● Texto citado:
⟨
Conclusión: Esta es la tensión que canta el salmo: el camino hacia la realización definitiva y completa de la Alianza. Lo que el Cantar de los Cantares dibujó en sus idilios, nos lo transcribe en forma de oración el salmo de los hijos de Coré (J.M. Vernet)

Desde el punto de vista histórico,  el v.13 da la clave para descubrir la situación de vida de la que parte el salmo: «El Señor nos dará la lluvia». Se trata de unas rogativas ante la sequía que ponen en peligro la cosecha. De acuerdo con la teología deuteronomista, la lluvia es una bendición de Dios y la sequía un castigo, especialmente por el pecado de infidelidad a Yahvé (Dt 11,10-14; 28,12.23-24; I Re 8,35-36). Una de las expectativas de los tiempos mesiánicos es que «aquel día» habrá gran abundancia de lluvias, y por tanto de cosechas (Os 2,23s; Am 9,13; Is 4,2; 30,23s; Jr 31,12ss). La sequía puede ser aviso de Dios, que llama a su pueblo a conversión (Os 6; Am 4,7; Ag 1,6-11; 2,15-19; MI 3,10). Del hecho material de la falta de lluvias y la preocupación por las cosechas se pasa a unas perspectivas teológicas o salvíficas mucho más amplias. Pero, además, este salmo no se limita a exhortar al pueblo a convertirse, sino que implora la «conversión» de Dios: que se gire hacia él, vuelva a él su rostro y cambie su suerte (cf. Sal  79,4.8.15.20).

El Señor envía su salvación. Y –como dirá Jesús- si ha perdonado mucho, es que ama mucho (cf. Lc 7,36-50). Luego, en vv. 9-14, vemos verbos sobre todo en futuro. En respuesta a la evocación histórica de la primera parte (vv. 2-4) y a la súplica de la segunda (vv. 5-8), un profeta anuncia la salvación inminente. Es frecuente en los salmos que a la súplica del orante responda un oráculo de salvación. Este es un profeta que tiene experiencia de la palabra de Dios y sabe discernir lo que Dios le comunica (comparar con Sal 10,7; 81,6c.11c). Ya desde el comienzo tiene el presentimiento de que lo que Dios le va a decir será buena noticia. Antes de proclamar el oráculo, ya adelanta que serán palabras de esperanza y de shalom (la paz bíblica, con todo su amplísimo sentido). Tiene conciencia, como el III Isaías, de que Dios le ha enviado a «anunciar una buena noticia a los pobres» (Is 61,1-3). Es un profeta de consolación o paráclesis. Lo primero que proclama es que el Señor está cerca (cf. Flp 4,5), a punto de salvarlos. Nótese «salvador» (v. 5), «salvación» (vv. 8 y 10). En el lenguaje poético del salmo, esta salvación de Dios, o sea este Dios salvador, es como una luz que se descompone en irisaciones multicolores: en los últimos versículos hay como un estallido de atributos de Dios, que en realidad son Dios mismo, pero que se describen como personificados en personajes que van llegando desde todos los puntos del horizonte. La gloria del Señor se establece en la tierra; gloria que, como la del Éxodo, monta su tienda entre las del pueblo en marcha. De un extremo de la tierra sale Misericordia, del opuesto Fidelidad, y también llegan Justicia y Paz. Todos estos personajes-atributos se encuentran en el centro de la tierra de Israel y se abrazan. Del cielo baja Justicia y del fondo de la tierra sube Fidelidad. Y, en correspondencia con esta ultima pareja, volvemos a lo que fue el punto de partida del salmo: del cielo desciende la lluvia, y de la tierra brota la cosecha. Esta lluvia es signo o casi sacramento de todo el resto. Finalmente, otra imagen: Dios llega como un rey, precedido del heraldo Justicia y seguido del escudero o alabardero Paz (véanse personificaciones parecidas en Sal 88,15; Hab 3,5; Is 40,10; 58,8; 62,11). En realidad, se trata de Dios mismo, que viene a salvar a su pueblo.
⟩
● Registros dados:
⟨
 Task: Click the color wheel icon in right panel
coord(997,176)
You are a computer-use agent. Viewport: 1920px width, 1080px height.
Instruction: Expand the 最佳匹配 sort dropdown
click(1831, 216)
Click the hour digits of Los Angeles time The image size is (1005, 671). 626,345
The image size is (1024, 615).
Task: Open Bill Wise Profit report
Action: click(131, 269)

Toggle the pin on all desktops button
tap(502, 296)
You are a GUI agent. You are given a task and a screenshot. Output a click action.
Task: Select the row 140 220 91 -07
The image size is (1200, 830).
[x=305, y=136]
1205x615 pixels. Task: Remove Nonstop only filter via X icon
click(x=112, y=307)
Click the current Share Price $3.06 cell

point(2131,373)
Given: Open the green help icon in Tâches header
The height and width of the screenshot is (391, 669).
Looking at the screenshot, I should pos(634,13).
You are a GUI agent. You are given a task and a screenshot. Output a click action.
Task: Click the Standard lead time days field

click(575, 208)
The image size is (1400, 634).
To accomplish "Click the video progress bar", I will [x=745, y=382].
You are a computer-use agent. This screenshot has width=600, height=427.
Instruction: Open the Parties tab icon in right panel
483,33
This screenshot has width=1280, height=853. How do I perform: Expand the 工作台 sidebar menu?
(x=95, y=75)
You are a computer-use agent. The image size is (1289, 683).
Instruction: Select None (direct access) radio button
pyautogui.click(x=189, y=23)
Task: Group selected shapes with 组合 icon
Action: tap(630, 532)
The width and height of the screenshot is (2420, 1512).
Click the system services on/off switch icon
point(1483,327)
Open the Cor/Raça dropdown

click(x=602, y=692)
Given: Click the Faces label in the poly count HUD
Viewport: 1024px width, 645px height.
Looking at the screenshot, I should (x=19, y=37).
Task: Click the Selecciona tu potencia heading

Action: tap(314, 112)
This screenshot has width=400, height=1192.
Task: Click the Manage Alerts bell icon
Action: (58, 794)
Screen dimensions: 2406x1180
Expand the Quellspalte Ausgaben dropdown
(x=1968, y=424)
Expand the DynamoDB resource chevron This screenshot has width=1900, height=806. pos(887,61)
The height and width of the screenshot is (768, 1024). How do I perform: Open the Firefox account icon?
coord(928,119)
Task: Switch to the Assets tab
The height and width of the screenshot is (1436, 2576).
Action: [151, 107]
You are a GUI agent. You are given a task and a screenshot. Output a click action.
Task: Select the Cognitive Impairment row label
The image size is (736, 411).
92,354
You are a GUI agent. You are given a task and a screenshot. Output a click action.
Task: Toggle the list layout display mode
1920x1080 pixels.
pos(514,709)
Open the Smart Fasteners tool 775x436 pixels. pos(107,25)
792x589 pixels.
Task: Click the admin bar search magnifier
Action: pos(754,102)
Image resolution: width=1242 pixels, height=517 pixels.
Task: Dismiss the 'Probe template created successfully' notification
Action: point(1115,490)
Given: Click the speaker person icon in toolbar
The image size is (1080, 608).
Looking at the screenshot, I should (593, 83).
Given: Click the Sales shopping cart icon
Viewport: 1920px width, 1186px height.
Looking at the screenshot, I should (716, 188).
⟩
● Tarea breve A: Saca del texto sobre el salmo, sin cambiar nada, el pasaje que empieza en las palabras "Conclusión: Esta es" y termina después de "Coré (J.M. Vernet)".
● Tarea breve B: Copia sin cambios las líneas de los registros que van desde la que contiene "1205x615 pixels. Task: Remove" hasta la que contiene "Action: (58, 794)", ambas incluidas.
El texto y los registros no tienen nada que ver entre sí.

● Respuesta escrita A:
Conclusión: Esta es la tensión que canta el salmo: el camino hacia la realización definitiva y completa de la Alianza. Lo que el Cantar de los Cantares dibujó en sus idilios, nos lo transcribe en forma de oración el salmo de los hijos de Coré (J.M. Vernet)

● Respuesta escrita B:
1205x615 pixels. Task: Remove Nonstop only filter via X icon
click(x=112, y=307)
Click the current Share Price $3.06 cell

point(2131,373)
Given: Open the green help icon in Tâches header
The height and width of the screenshot is (391, 669).
Looking at the screenshot, I should pos(634,13).
You are a GUI agent. You are given a task and a screenshot. Output a click action.
Task: Click the Standard lead time days field

click(575, 208)
The image size is (1400, 634).
To accomplish "Click the video progress bar", I will [x=745, y=382].
You are a computer-use agent. This screenshot has width=600, height=427.
Instruction: Open the Parties tab icon in right panel
483,33
This screenshot has width=1280, height=853. How do I perform: Expand the 工作台 sidebar menu?
(x=95, y=75)
You are a computer-use agent. The image size is (1289, 683).
Instruction: Select None (direct access) radio button
pyautogui.click(x=189, y=23)
Task: Group selected shapes with 组合 icon
Action: tap(630, 532)
The width and height of the screenshot is (2420, 1512).
Click the system services on/off switch icon
point(1483,327)
Open the Cor/Raça dropdown

click(x=602, y=692)
Given: Click the Faces label in the poly count HUD
Viewport: 1024px width, 645px height.
Looking at the screenshot, I should (x=19, y=37).
Task: Click the Selecciona tu potencia heading

Action: tap(314, 112)
This screenshot has width=400, height=1192.
Task: Click the Manage Alerts bell icon
Action: (58, 794)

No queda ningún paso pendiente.